**Work instructions:**
Skip every picture, and copy exactly the lines from the one containing "The height and width of the screenshot is (395, 670)." to the end of the data.

**Supplied records:**
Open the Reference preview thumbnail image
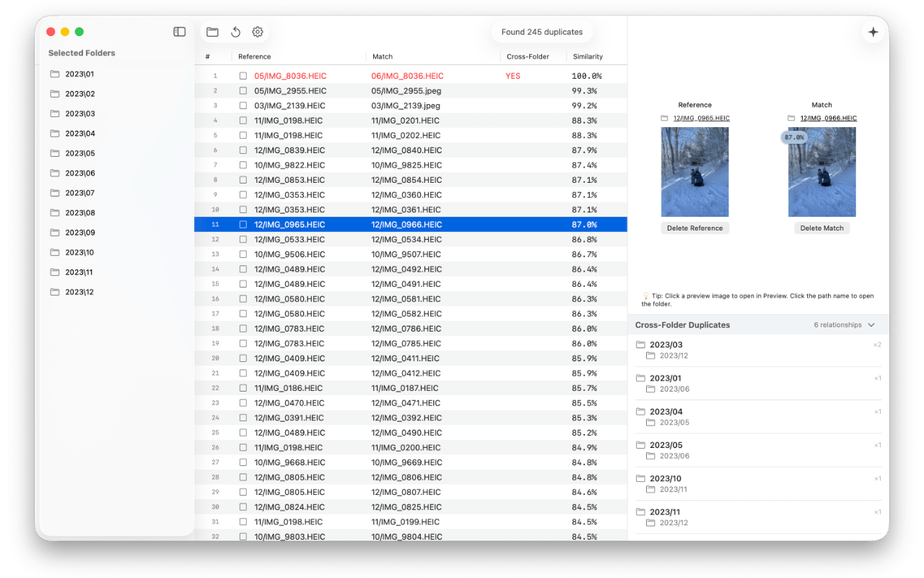The height and width of the screenshot is (578, 924). pos(694,172)
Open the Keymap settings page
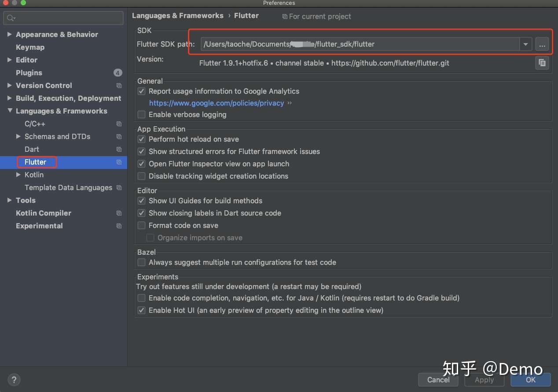 30,47
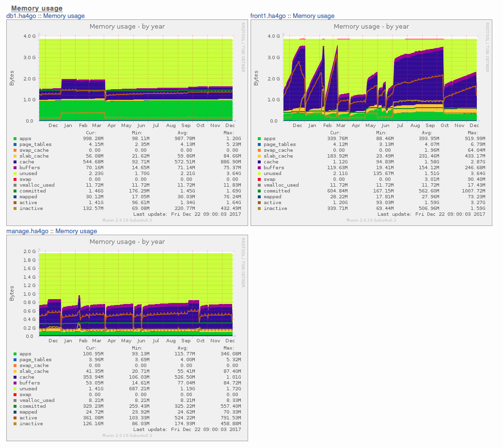Click purple cache swatch in front1 legend
Viewport: 503px width, 448px height.
(259, 162)
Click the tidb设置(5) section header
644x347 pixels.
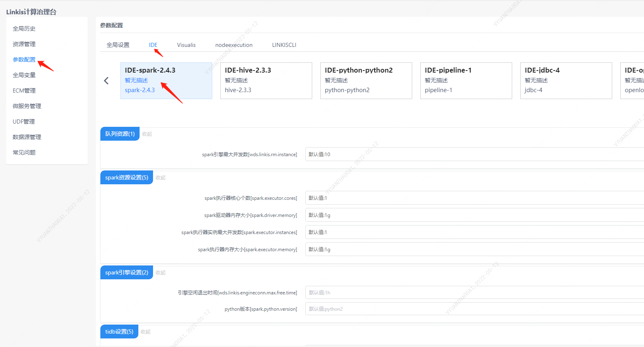click(x=119, y=332)
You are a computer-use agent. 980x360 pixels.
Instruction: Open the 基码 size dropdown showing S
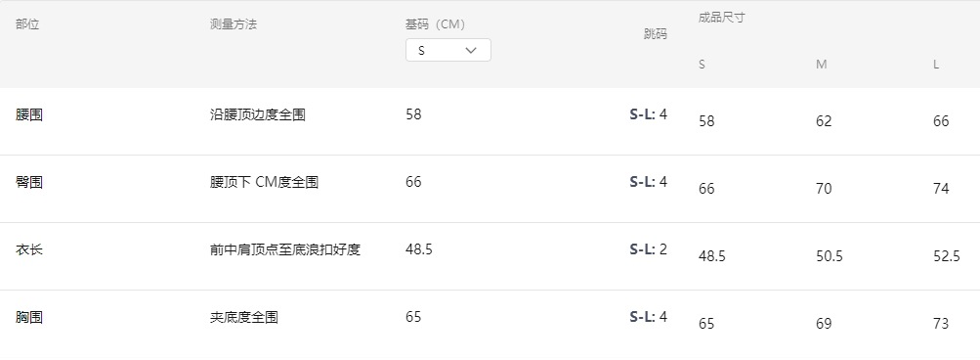[x=448, y=50]
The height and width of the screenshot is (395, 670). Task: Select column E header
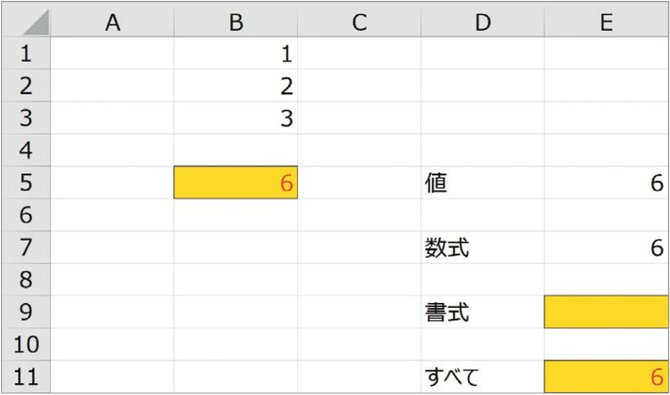pyautogui.click(x=606, y=23)
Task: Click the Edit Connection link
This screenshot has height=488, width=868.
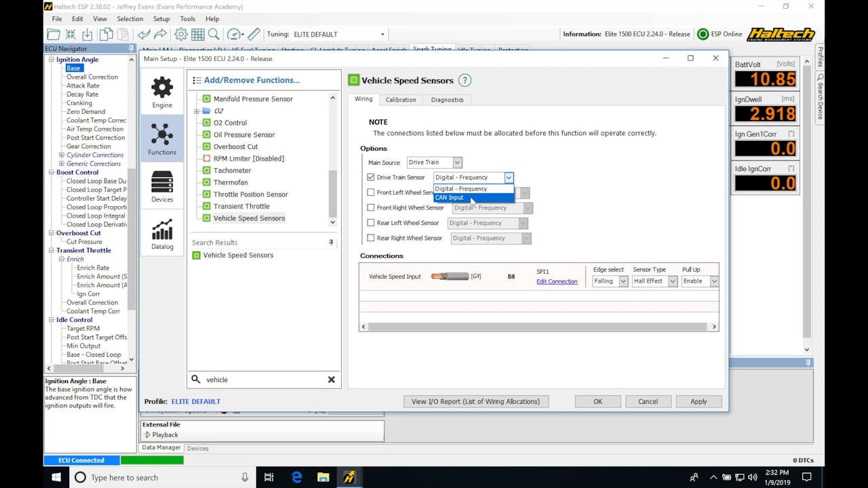Action: tap(557, 282)
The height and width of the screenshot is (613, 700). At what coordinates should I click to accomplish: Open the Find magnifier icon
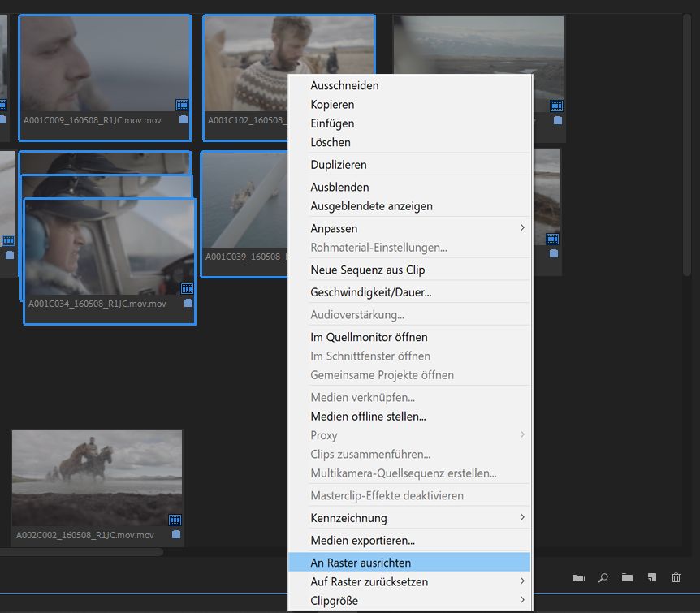(603, 578)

**Response:**
The height and width of the screenshot is (395, 670). Task: Select column E header
pyautogui.click(x=606, y=23)
Task: Click the Edit Connection link
This screenshot has height=488, width=868.
Action: tap(557, 282)
The height and width of the screenshot is (613, 700). At what coordinates should I click to accomplish: Open the Find magnifier icon
(603, 578)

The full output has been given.